A week before the meeting, Maharjan, along with activist and teacher Amrit Bista, urban planning consultant Dori Nguyen and student Rubin Singh Maharjan had gathered at the mayor’s studio office in Chakupat to review the status of their pilot project of building a preliminary cycle lane in Patan.
“The inverted pyramid mobility first prioritises pedestrians and bicycles followed by public and cargo transport and then the private vehicles. We need to implement this basic principle,” the Patan mayor told the Post. The preliminary network that we are mapping is just the start of a cycle-friendly city and a strategic move to set the course for the future of urban mobility in Patan.”
That urban mobility should be inclusive, environment-friendly, low carbon and economically sustainable are key concepts guiding urban development in cities everywhere, according to New Jersey-based urban planner Upendra Sapkota.
“Mayors and governments are implementing bold policies which put the environment and liveability first. Most cities have already or are soon transforming into pedestrian and cycling zones by intervening their street design,” said Sapkota, who specialises in neighbourhood development and economic development strategies.

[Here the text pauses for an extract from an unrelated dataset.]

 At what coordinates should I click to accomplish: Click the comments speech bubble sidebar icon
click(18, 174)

The widening and construction of new roads and river corridors in the Kathmandu Valley have made traffic worse, cut off communities, encouraged sprawl and speeding, creating perilous road conditions for pedestrian and bikers. But a new generation of urban planners and transport engineers say Kathmandu Valley and emerging cities across Nepal have an opportunity to leapfrog the 19th- and 20th-century transit systems by adopting proven street designs that put the quality of life at the heart.
“We are not against vehicles—don’t get us wrong—but we have to reverse the wrongs institutionalised by roads built to cater to vehicles only,” said Kiran Joshi, another urban planner who is volunteering with the cycle society. “Decisions made today will decide how mobility will evolve in the next decade.”

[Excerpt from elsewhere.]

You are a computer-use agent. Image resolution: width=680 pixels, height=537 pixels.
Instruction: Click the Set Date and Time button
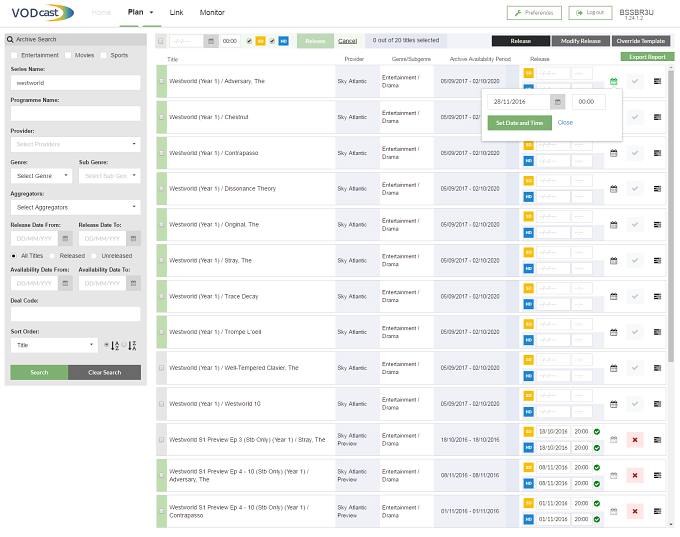[520, 123]
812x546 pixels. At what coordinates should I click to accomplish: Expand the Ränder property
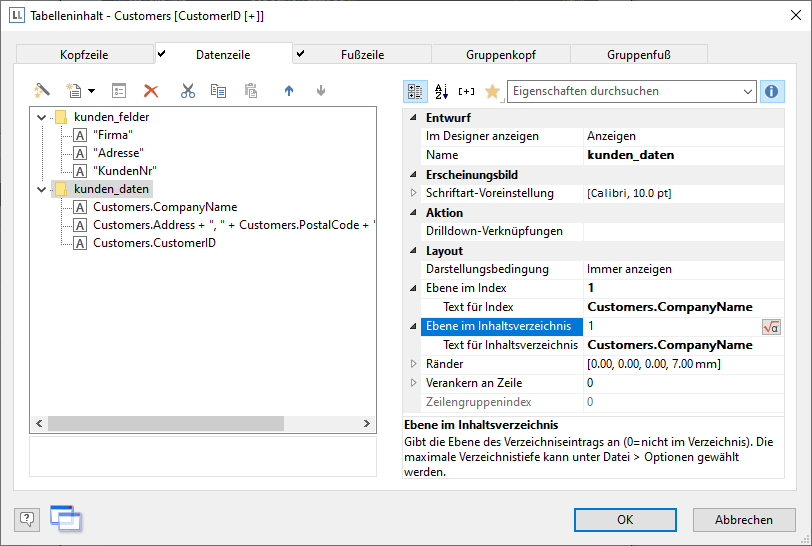pyautogui.click(x=414, y=364)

Joshi said him and others involved in the cycle society are considering factors such as population density and points of interest, road conditions and route connectivity and the demands of local representatives before coming up with the top routes for cycle lanes in Patan.
According to urban planning consultant Dori Nguyen, who advises the cycle society, transforming a city from an auto frenzy era to one that is green and safe would require funding to design and implement interventions that unify all modes of transit, and revitalise neighbourhoods by making it easy for the public.
“Kathmandu is geographically small and so is its population base. It cannot sustain gigantic infrastructure which is extremely expensive,” she said. “The cost to build the infrastructure for 100 metres of a metro could roughly cover the costs of building an entire network of cycle lanes across Kathmandu.”
Understanding and solving a city’s mobility challenge would also require bold and integrated actions from government authorities, the private sector and the public, but the Patan mayor says this is the turning point and the new constitution grants him the powers to right past mistakes.
“The future can change only if there is a political will. The aim of the municipality transport master plan is to make the road primarily for pedestrians and increase the number of cyclists,” he said.
The mayor’s office has also committed to doubling the funding in the next fiscal year to implement what will be Nepal’s first preliminary network of cycling lanes with designated stands. And no one could be happier than Ratna Shrestha, a dental paramedic who leads the cycle society.
“It has been hard for this team of professionals to come together and volunteer their time and skills to do something this ambitious,” the cycle society president said. “The road has to connect people, not divide or marginalise them.”